◆ TASK GOAL:
Give back exactly the first lines of the entries below, through the line with "pagoda (358, 1122)".

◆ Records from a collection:
____________________

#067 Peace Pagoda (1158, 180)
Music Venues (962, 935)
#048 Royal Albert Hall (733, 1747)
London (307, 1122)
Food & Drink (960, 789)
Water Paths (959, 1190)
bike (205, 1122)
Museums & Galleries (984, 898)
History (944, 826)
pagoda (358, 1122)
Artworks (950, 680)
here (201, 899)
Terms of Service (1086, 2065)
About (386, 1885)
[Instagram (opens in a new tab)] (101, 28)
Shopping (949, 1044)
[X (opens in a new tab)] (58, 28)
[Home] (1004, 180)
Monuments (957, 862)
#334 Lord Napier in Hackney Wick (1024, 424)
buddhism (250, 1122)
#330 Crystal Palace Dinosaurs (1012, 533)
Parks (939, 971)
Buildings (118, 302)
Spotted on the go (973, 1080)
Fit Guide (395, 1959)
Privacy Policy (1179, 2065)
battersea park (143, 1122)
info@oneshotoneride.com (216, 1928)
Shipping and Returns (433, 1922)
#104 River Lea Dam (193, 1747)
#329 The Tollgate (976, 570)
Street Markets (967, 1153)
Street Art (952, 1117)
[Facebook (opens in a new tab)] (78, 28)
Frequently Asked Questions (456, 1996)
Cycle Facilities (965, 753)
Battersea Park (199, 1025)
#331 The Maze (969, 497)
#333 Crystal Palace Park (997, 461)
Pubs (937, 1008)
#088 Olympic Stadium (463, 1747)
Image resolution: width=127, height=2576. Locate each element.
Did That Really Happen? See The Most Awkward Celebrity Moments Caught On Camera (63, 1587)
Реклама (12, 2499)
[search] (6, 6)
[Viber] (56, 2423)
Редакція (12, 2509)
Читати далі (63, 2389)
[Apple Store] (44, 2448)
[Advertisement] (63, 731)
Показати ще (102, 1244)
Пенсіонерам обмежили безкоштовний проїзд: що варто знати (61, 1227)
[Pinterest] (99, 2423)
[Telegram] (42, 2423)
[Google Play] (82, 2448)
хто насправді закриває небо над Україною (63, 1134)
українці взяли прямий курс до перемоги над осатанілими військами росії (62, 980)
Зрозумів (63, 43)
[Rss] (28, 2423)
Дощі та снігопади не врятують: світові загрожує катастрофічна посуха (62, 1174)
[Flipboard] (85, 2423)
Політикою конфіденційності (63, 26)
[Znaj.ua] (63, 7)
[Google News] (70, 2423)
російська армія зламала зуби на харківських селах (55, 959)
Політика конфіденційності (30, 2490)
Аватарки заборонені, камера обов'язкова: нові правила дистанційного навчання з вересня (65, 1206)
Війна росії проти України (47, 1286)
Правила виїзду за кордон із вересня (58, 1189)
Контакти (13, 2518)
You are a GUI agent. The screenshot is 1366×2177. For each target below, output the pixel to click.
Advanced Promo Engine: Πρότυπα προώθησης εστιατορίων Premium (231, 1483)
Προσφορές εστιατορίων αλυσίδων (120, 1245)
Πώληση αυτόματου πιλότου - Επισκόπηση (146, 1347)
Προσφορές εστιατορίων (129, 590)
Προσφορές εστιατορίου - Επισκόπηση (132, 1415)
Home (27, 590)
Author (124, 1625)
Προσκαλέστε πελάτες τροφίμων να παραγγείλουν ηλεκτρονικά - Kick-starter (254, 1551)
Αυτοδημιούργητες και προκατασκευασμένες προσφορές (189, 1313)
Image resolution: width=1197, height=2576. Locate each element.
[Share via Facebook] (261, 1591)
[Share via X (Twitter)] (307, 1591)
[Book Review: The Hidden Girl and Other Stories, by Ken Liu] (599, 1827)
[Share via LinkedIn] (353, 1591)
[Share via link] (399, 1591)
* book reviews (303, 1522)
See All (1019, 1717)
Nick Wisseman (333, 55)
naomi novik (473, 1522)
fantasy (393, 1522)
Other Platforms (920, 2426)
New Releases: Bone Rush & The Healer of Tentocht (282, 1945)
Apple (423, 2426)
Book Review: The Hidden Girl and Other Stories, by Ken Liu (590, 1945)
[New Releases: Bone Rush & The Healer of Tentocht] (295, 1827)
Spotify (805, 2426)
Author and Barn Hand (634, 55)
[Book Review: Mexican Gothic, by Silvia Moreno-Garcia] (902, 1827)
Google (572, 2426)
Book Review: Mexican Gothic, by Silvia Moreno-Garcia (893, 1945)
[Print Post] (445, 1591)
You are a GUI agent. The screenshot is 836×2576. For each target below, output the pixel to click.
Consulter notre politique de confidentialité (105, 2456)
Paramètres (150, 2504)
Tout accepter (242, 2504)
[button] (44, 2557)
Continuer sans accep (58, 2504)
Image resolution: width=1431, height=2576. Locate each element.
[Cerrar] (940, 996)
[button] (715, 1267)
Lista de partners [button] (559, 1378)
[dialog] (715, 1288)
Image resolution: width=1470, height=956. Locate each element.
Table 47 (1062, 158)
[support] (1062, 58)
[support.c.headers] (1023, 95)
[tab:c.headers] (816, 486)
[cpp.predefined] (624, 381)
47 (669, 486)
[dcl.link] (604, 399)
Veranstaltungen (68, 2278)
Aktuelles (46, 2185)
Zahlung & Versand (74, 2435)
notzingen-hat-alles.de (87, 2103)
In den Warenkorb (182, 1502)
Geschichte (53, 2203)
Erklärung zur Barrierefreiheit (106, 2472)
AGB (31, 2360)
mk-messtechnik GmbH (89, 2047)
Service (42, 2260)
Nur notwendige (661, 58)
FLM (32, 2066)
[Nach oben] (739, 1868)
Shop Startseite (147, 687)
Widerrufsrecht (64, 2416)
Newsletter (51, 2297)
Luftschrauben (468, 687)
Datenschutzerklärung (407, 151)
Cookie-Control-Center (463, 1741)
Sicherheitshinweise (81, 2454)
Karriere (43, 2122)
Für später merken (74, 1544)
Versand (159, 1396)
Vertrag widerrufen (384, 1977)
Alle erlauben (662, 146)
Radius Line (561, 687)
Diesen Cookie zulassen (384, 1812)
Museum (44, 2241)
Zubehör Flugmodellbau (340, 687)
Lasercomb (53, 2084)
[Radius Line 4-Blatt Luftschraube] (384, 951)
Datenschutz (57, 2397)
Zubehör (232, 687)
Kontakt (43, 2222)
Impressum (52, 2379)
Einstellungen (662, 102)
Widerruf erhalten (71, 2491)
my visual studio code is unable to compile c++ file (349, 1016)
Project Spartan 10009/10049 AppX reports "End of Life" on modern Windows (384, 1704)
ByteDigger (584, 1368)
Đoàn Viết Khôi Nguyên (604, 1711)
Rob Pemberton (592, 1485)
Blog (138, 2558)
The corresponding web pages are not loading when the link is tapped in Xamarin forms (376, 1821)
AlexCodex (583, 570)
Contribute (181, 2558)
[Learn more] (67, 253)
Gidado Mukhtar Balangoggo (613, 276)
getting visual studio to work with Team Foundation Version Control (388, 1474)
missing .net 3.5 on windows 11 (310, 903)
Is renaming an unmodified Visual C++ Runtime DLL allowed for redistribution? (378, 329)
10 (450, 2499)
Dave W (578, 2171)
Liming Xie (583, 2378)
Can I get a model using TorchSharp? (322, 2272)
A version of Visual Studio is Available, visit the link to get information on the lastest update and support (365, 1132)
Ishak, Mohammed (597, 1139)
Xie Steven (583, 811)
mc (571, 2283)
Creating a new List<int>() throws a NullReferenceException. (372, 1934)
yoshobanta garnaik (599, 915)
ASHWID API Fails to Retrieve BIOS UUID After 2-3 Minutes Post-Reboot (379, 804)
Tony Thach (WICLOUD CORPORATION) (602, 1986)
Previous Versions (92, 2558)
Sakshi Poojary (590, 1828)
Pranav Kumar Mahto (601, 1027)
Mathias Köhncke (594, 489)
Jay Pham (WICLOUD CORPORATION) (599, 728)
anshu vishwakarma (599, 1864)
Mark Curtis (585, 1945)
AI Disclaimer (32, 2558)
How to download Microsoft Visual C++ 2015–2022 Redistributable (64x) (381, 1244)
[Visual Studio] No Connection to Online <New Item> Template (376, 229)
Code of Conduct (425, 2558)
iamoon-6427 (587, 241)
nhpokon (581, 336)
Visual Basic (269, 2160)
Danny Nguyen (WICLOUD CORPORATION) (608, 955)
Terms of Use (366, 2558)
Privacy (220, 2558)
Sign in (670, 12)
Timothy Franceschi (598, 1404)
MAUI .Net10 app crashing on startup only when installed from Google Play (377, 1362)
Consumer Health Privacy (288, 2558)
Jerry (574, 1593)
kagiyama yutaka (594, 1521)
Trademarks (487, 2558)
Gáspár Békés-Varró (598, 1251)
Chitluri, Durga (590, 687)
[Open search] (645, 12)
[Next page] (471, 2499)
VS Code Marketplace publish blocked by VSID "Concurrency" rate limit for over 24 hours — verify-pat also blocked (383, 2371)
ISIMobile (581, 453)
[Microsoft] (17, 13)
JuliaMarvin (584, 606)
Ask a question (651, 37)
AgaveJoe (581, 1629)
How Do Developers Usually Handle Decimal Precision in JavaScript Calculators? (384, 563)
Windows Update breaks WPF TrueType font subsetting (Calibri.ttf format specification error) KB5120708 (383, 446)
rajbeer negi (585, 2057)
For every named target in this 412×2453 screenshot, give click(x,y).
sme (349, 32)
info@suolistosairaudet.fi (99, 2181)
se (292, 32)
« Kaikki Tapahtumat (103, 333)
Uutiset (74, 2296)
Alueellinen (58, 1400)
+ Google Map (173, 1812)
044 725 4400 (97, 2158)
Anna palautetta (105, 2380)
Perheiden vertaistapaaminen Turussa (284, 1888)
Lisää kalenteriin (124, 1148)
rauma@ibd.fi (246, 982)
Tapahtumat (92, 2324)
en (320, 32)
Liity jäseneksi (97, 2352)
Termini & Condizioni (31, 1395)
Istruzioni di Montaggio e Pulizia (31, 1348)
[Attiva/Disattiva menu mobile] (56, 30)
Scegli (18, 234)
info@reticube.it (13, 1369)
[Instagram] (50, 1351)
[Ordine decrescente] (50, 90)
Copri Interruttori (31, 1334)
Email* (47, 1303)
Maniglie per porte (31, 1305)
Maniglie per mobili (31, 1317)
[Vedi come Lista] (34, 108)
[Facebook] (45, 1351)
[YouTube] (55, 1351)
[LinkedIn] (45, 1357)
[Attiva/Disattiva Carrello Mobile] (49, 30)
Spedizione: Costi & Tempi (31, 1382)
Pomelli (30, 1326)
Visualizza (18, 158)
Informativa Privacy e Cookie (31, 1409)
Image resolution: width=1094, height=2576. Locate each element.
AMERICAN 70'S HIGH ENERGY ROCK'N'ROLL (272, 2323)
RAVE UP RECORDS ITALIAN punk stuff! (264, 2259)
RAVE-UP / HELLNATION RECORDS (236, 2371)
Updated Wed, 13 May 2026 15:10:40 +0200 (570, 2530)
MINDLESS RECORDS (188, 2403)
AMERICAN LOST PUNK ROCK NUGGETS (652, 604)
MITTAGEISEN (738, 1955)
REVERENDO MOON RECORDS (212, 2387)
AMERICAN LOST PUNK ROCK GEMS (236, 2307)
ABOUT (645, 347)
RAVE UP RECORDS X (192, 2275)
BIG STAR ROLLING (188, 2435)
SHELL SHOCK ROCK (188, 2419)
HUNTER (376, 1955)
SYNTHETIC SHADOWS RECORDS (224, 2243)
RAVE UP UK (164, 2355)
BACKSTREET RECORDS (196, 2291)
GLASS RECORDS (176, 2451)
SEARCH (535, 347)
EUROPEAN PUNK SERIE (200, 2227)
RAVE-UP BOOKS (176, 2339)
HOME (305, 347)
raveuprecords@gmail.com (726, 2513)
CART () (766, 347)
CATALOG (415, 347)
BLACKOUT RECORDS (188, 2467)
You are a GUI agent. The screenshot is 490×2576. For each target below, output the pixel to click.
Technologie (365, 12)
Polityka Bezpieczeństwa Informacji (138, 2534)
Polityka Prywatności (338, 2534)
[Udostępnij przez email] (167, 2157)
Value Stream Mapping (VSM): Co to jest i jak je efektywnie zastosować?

____________________

◆ EXERCISE RESULT:
#067 Peace Pagoda (1158, 180)
Music Venues (962, 935)
#048 Royal Albert Hall (733, 1747)
London (307, 1122)
Food & Drink (960, 789)
Water Paths (959, 1190)
bike (205, 1122)
Museums & Galleries (984, 898)
History (944, 826)
pagoda (358, 1122)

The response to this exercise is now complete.